Arief Viantoro @gusjadab -
Sea berteduh di sebuah ruko, dengan memeluk dirinya sendiri melindungi dari dinginnya hujan yang mengguyur pagi itu. Sea tidak sendirian disana, karena hujan yang tiba-tiba deras, banyak orang yang berteduh di depan ruko kosong, saat melihat di sekitarnya, Sea baru menyadari bahwa seorang pemuda yang dia kenal berdiri di sampingnya.
Dia Zabir, kakak Sabil sahabatnya dan seorang anak Kyai yang sangat disegani di kota ini. Sea mengenalnya beberapa tahun yang lalu, saat Zabir dan keluarganya menolong Sea dalam insiden yang membuatnya pergi dari kota kelahiran. Meskipun pertemuan selanjutnya adalah hal yang tidak disangka-sangka, setelah pergi dari kota yang penuh dengan hal yang menyakitkan itu, Sea pergi ke terminal bus dengan uang tabungan selama SMA dan membeli tiket ke kota manapun yang cukup untuk dibayarkan oleh uang yang ada di sakunya. Dan akhirnya ia datang ke kota ini, Kota dingin yang baru pertama kali Sea tuju dengan perjalanan hampir 10 jam dari kota kelahirannya.
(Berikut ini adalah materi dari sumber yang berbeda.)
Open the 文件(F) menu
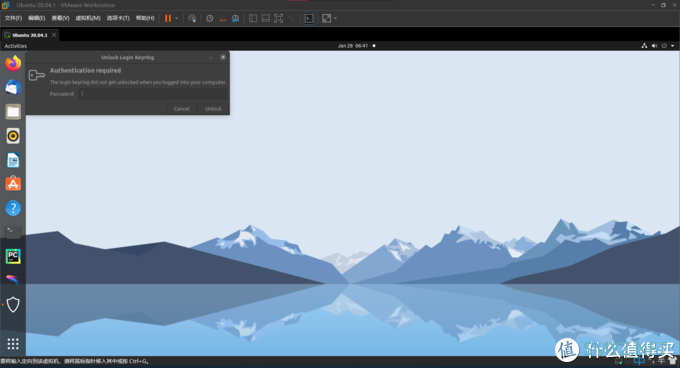This screenshot has width=680, height=368. (x=13, y=18)
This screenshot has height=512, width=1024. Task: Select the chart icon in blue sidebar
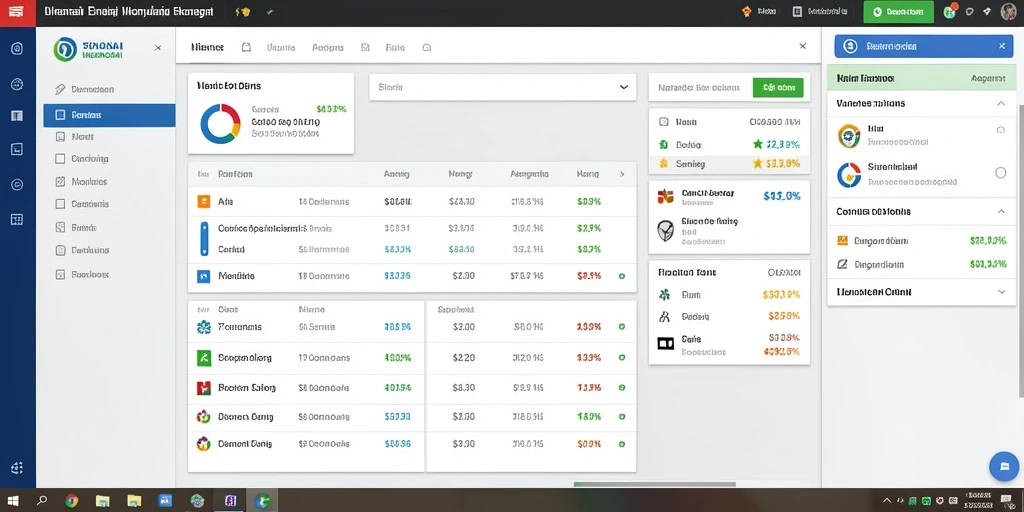click(x=17, y=149)
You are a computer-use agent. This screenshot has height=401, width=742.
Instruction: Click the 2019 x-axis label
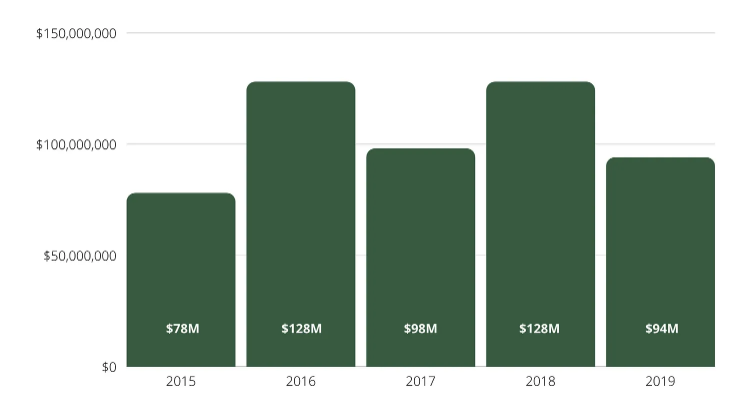[660, 382]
Dan di terminal kota itulah dia bertemu lagi dengan Zabir, dengan ragu dia menyapa karena Zabir masih mengenalnya, Sea dibawa ke Pondok pesantren milik Zabir untuk bertemu Ibu Zabir yang merindukan Sea. Setelah seminggu tinggal dengan keluarganya, Sea Memutuskan untuk tinggal secara mandiri meskipun awalnya Bu Aisyah Ibunya Zabir melarang keras akan hal itu, tapi Sea meyakinkankannya. Sehingga Sea akhirnya dibolehkan untuk hidup mandiri dengan syarat menerima uang untuk biaya hidupnya di kota ini.Kembali ke masa sekarang, Sea
menyapa dengan lembut kepada Zabir yang ada di sebelahnya.
“assalamualaikum Mas Zabir”. Zabir terkejut mendengar suara
itu, dan baru menyadari adanya Sea di sebelahnya.
“waalaikumsalam, sea mau kepasar?” tanya Zabir.
“iya mas, mau belanja kebutuhan jualan, Mas Zabir sendiri
mau kemana?” Tanya Sea dengan senyum.
“mau ke pasar juga ini, disuruh Ibu ambil pesanan tempe buat
acara besok”
“minta tolong sampaikan salam saya ke Bu Ais ya mas, nanti
setelah belanja saya akan ke ndalem untuk bantu-bantu” ungkap Sea
“Insyaallah akan aku sampaikan” dengan senyum menenangkan
jiwa bagi Sea, jantungnya terus berdetak dengan kencang dan tambah kencang saat
melihat senyum Zabir. 'Semoga Mas Zabir tidak mendengar suara jantungku’ batin
Sea.
Hujan masih terus saja mengguyur,
bulan November memang selalu hujan seperti ini apalagi di Kota ini, yang curah
hujannya tinggi. Saat sedang menunggu hujan reda, tiba-tiba dari arah kiri ada
mobil dengan kecepatan tinggi melewati genangan air tepat di depan ruko.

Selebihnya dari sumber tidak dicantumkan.